**What the task asks**
Return the exact lines from the one containing "Open calendar picker" through the final line of the material below, with both ends kept.

**The data**
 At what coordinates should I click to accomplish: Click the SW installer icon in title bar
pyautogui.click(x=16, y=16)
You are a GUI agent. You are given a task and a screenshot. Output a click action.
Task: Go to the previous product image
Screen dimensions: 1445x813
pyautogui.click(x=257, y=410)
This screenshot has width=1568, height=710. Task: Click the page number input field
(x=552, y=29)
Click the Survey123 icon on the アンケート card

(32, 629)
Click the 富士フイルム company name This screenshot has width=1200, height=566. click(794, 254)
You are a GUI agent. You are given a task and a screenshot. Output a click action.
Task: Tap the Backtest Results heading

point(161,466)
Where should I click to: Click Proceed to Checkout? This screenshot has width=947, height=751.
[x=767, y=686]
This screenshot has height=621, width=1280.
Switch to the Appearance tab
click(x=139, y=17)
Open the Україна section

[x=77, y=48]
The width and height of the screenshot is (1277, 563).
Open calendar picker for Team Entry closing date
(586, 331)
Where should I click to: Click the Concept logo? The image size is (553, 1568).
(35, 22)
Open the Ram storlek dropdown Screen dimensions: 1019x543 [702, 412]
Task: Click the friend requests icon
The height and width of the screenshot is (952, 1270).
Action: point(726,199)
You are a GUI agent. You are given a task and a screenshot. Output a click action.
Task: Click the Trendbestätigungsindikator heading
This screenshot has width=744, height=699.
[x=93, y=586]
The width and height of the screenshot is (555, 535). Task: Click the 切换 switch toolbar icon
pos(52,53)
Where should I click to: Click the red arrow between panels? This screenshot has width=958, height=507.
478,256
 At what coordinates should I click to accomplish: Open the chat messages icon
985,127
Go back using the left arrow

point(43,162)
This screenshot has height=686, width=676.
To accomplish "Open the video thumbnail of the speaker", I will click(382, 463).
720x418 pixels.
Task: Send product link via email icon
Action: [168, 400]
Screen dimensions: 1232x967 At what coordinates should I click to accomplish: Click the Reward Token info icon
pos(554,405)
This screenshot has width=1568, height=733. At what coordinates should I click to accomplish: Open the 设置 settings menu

**Written reply**
Open calendar picker for Team Entry closing date
(586, 331)
Where should I click to: Click the Concept logo? The image size is (553, 1568).
(35, 22)
Open the Ram storlek dropdown Screen dimensions: 1019x543 [702, 412]
Task: Click the friend requests icon
The height and width of the screenshot is (952, 1270).
Action: point(726,199)
You are a GUI agent. You are given a task and a screenshot. Output a click action.
Task: Click the Trendbestätigungsindikator heading
This screenshot has width=744, height=699.
[x=93, y=586]
The width and height of the screenshot is (555, 535). Task: Click the 切换 switch toolbar icon
pos(52,53)
Where should I click to: Click the red arrow between panels? This screenshot has width=958, height=507.
478,256
 At what coordinates should I click to accomplish: Open the chat messages icon
985,127
Go back using the left arrow

point(43,162)
This screenshot has height=686, width=676.
To accomplish "Open the video thumbnail of the speaker", I will click(382, 463).
720x418 pixels.
Task: Send product link via email icon
Action: [168, 400]
Screen dimensions: 1232x967 At what coordinates should I click to accomplish: Click the Reward Token info icon
pos(554,405)
This screenshot has width=1568, height=733. At what coordinates should I click to accomplish: Open the 设置 settings menu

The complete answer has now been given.